Interestingly enough, in 1976 a trip was taken to simulate what a crossing like this could have been like. Check this out:
...the aboriginal americans gave tobacco to my ancestors.
Later, my relatives created an effective vaccine for smallpox.
What have the AAs done for tobacco?
Which has killed more since they met?
Good judgement comes from experience, and experience comes from bad judgement.
- W. Wriston, former Citibank CEO
This summer I finally got my ass in gear and went back to school for those two credits I needed for my Anthropology major. Had to take an archaeology course and decided on one called Alberta Archaeology. I figured it would be interesting as Alberta really acted as the gateway to the Americas for early man entering through the Ice Free Corridor.
What I ended up learning was that the Ice Free Corridor hypothesis is growing more and more tenuous as the evidence piles up. The preponderance of new archaeological evidence is starting to suggest that the first known migrants to the Americas arrived via boat, making their way down the coast from Alaska all the way to Northern California or Oregon and then pressing inland.

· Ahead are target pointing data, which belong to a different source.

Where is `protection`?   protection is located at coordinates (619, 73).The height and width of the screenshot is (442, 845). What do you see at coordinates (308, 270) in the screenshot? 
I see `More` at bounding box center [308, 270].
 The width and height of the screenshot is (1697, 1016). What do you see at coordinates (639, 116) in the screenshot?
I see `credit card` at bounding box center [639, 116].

One of the major problems facing Archaeology of the Ancient Americas is that it seems there has to have been Pre-Clovis people somewhere in the Americas, but there is NO definitive evidence of them anywhere. The Clovis people, where ever they came from seem to have exploded onto the scene somewhere between 13,000 and 11,000 years ago nothing yet has been discovered to definitively prove that people where here before that. Every find that suggests earlier occupation of the Americas has somehow landed in controversy. (Not to say that they're not valid data, just that they're not definitive data.)
However, with each new early find, it seems more and more likely that people didn't come down through the Ice Free Corridor. The timing for the corridor to have been open just doesn't add up to the times people seem to have been here. Further, with the Ice Free Corridor hypothesis, one would expect to find most of the really old evidence in Alberta, Montana and Saskatchewan and that just isn't the case.